Lucy Kate Pargeter (born 1 March 1977) is an English actress, known for her roles as Helen Raven in Crossroads (2002–2003) and Chas Dingle in Emmerdale (2002–present). She also finished third in the 13th series of the ITV reality show I'm a Celebrity...Get Me Out of Here! in 2013. For her role in Emmerdale, she won the 2019 British Soap Award for Best Actress.

==Early life==
Pargeter was born in Nottingham. She trained at the Central Junior Television Workshop and New College, Nottingham. She was a member of the band Paperdolls, which toured with Boyzone in the 1990s and had a number 65 chart single with "Gonna Make You Blush". She also took part in Stars in Their Eyes as Emma Bunton.

==Career==
Her first acting role was in the TV Movie "The Bare Necessities" in 1996 where she appeared with future Emmerdale co-star William Ash. She has appeared in Soldier Soldier, Dalziel and Pascoe, and played the role of Brenda in the film Anita and Me. However, it is for her roles as Helen Raven in Crossroads (2002–2003) and Chas Dingle, whom she currently plays in the long-running soap Emmerdale (2002–present), that she is best known. In January 2006, she appeared in the reality singing competition Soapstar Superstar and finished in third place. In 2007, the Irish channel TV3 hosted the TV Now magazine awards, in which Pargeter and fellow Emmerdale actor Tom Lister won Best Couple for their portrayal of Chas and Carl. In 2011, she appeared on a celebrity edition of Who Wants to Be a Millionaire?, with her Emmerdale co-star Danny Miller.

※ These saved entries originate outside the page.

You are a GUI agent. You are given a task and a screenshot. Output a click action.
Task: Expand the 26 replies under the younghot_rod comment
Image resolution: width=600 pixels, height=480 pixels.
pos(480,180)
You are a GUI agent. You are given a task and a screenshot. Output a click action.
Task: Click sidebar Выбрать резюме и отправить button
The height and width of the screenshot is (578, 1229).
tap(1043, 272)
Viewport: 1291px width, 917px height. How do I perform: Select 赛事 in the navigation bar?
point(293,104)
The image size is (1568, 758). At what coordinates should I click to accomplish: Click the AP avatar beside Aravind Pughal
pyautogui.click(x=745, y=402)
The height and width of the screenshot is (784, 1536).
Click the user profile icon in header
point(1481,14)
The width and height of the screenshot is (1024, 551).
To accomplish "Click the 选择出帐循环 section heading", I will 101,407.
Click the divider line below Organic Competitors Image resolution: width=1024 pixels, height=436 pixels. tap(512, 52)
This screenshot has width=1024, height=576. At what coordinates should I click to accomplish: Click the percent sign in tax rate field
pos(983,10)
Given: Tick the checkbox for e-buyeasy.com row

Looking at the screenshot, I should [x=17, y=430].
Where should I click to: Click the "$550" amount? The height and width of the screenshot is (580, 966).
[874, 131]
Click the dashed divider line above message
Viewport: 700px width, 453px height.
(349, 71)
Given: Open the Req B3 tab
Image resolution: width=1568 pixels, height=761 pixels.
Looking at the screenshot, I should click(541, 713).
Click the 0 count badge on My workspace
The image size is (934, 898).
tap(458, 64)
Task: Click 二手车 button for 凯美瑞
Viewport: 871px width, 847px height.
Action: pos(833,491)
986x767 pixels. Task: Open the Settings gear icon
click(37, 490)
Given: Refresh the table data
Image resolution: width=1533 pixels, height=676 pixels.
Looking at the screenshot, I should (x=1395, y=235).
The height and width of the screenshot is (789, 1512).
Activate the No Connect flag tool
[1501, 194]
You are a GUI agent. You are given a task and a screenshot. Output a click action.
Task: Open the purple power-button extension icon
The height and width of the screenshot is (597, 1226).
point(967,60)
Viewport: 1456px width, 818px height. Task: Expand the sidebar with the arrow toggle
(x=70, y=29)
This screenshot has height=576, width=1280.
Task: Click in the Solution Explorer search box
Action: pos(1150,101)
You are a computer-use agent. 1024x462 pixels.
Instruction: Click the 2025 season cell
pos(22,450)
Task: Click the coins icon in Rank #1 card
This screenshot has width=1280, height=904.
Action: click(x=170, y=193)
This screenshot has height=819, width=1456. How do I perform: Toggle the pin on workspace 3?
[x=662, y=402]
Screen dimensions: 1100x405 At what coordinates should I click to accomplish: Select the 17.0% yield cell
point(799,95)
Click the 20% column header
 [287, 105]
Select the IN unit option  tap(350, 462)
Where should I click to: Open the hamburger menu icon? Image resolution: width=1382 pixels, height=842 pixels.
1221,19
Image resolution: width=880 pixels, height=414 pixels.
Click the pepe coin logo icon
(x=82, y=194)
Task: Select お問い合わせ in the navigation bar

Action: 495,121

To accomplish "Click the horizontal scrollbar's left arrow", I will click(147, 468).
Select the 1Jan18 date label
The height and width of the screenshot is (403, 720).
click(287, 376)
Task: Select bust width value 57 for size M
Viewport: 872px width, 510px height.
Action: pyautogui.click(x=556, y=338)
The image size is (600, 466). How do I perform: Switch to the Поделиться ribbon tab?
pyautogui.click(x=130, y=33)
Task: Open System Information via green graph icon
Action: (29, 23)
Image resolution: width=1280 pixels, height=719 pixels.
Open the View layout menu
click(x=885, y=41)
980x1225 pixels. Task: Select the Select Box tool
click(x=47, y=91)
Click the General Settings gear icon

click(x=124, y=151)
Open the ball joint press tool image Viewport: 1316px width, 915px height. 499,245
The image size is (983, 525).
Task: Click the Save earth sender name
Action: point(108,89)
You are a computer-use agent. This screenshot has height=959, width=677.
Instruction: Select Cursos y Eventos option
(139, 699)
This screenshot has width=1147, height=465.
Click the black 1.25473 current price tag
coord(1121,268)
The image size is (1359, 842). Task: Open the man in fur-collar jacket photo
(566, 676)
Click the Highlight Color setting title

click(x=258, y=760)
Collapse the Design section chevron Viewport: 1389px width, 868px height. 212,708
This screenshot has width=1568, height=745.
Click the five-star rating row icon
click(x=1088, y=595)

In November 2013, Pargeter entered the thirteenth series of I'm a Celebrity...Get Me Out of Here!, where she finished in third place. In December 2017, she appeared in a celebrity edition of The Chase, and won £5,000, out of the £15,000, for her selected charity, “Safe at Last”.

In June 2019, Pargeter won the Best Actress award at The British Soap Awards; she was also nominated for Best Female Dramatic Performance and Best On-Screen Partnership, alongside Dominic Brunt.

==Personal life==
Pargeter has three daughters with her former partner, Rudi Coleano. She took maternity leave from Emmerdale in 2005 to have her first child, and another in 2017 to have twins. Coleano and Pargeter's relationship ended in 2019. She owns three English bulldogs: Bert, Lenny, and Pearl.

Pargeter was a bridesmaid at the wedding of her Emmerdale co-stars Charley Webb and Matthew Wolfenden.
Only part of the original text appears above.